Molti erano i morti, e quasi tutti bambini.
Chi salverebbe i superstiti? I morti furono seppelliti. Ora le nuvole finivano di dileguare, il sole era alto, la terra dava qualche segno di asciugarsi. Già i superstiti guardavano con occhio asciutto ed esclusivo i mattoni sparsi, si preparavano a disputarseli per tirar su un’altra volta col fango le loro capanne. La città forte era sull’altura, a pochi passi da quella cintura feudale di villaggi fragili e malati. Ecco sono passate le ore, passati i giorni, e i mesi; è arrivata la primavera, la terra che fu lavata e derubata dei semi non darà molti frutti, non si vedono ombre d’alberi. A quel tempo, si pensava, chi sa, sull’area delle case travolte non vedremo altre case di fango. Oggi quasi temiamo che le donne vadano in riva allo stagno per cantare i morti che dormono nel fondo. Andiamo, andiamo. Fra altri cinquant’anni, se i potenti non provvederanno e forse anche prima se gli anziani non penseranno a rinnovare l’incantesimo, il piccolo rio si risveglierà demente, delirerà nella notte, uscirà dal suo alveo, travolgerà un’altra volta queste case d’argilla, travolgerà nello stagno altri bambini.
E la città alta, di pietra, con le sue torri che resistono ai venti, sarà risvegliata di soprassalto, come quella mattina di autunno, dagli strilloni.
di Bobbore Cambosu da Orotteddi
pubblicato sulla rivista: Il Politecnico, nel novembre 1947
Nota:
Di questo resoconto dell’Orotellese Cambosu, avevamo apprezzato da tempo l’aspetto poetico.
Ma, fu il nome di questo famigerato Riu Matzeu che sconvolse i nostri sonni.

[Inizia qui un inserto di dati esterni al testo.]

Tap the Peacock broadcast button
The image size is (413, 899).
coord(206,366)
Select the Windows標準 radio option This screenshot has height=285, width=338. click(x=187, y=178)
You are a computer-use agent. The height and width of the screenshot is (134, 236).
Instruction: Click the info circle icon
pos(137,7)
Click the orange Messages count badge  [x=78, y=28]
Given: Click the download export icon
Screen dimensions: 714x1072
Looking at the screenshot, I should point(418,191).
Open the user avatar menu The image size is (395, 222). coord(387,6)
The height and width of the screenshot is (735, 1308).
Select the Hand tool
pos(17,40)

Infatti, quel personaggio storico che ci proviene da Pompeo Trogo e Giustino, che tutti gli storici si prodigano a chiamare Malco, noi (e pochi altri) appellammo Mazeus perché quello che ritenemmo il più fededegno manoscritto a noi arrivato, così lo definiva. Orbene, appena leggemmo il poetico pezzo del Cambosu ci precipitammo a consultare le tante carte geografiche della Sardegna in nostro possesso per scoprire ove fosse sistemato il criminale Riu Mazeus (così ci piace qui nomarlo). Con nostro grande rammarico non approdammo ad alcun risultato! Ma, consultando il sito del municipio di Sestu, abbiamo appreso quanto scriva Franco Secci, storico, che così si esprime: «Poco a valle dell'abitato di Sestu, anzi più precisamente ai limiti di questo, sulla destra il Cannas riceve il contributo del Rio di Sestu e da qui prosegue con alveo appena inciso verso lo Stagno di Santa Gilla, assumendo prima il nome di Rio Cannedu e dopo di Rio Matzeu».

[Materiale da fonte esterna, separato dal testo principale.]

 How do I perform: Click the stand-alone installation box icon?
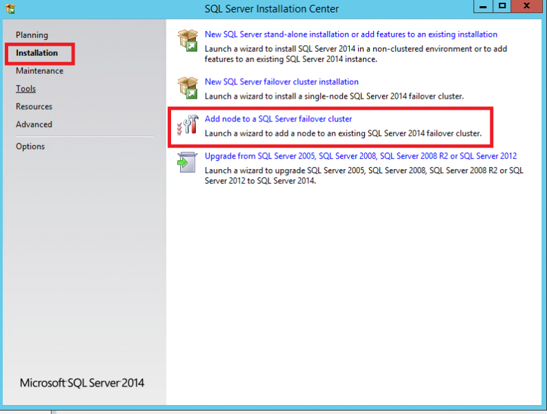pos(188,41)
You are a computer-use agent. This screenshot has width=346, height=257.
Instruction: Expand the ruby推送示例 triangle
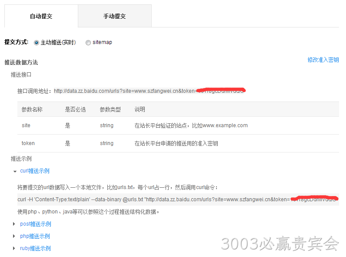[x=14, y=248]
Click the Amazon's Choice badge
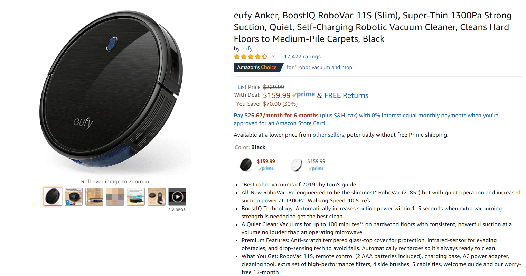 pyautogui.click(x=257, y=67)
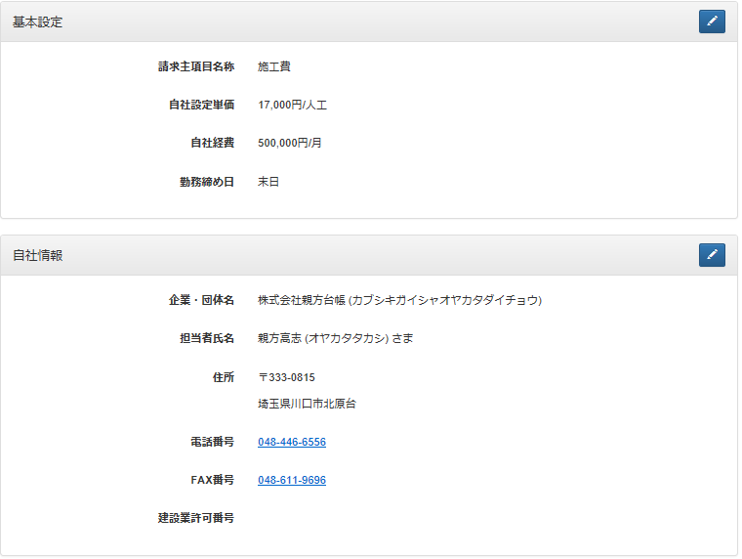The image size is (742, 559).
Task: Select the 500,000円/月 expense value
Action: (x=290, y=143)
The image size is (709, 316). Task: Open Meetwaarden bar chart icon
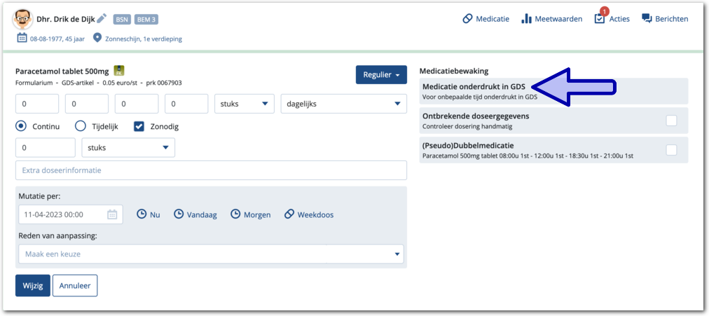(x=526, y=19)
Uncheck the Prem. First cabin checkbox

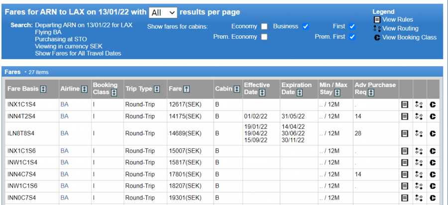click(352, 37)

Non siamo restii a credere, modificando la nostra primitiva descrizione della spedizione di Mazeus, che la tremenda sconfitta subita dal generale cartaginese verso il 531 a.C. ad opera dei Sardiani, abbia avuto nella seconda parte (di quella che dovette essere una guerra lampo) una iniziale, se pur breve fase, in cui l’esercito cartaginese sembrò prendere il sopravvento, creando tremenda distruzione nell’area sistemata nei paraggi dell'odierna Sestu. La disgrazia patita dovette essere sì grande al punto che l’avvenimento si infisse nella tradizione, la quale trasferì al piccolo rio il nome del generale cartaginese che dovette lasciare un disastro simile a quelli che il crudele rio consumava con periodicità quasi scientifica.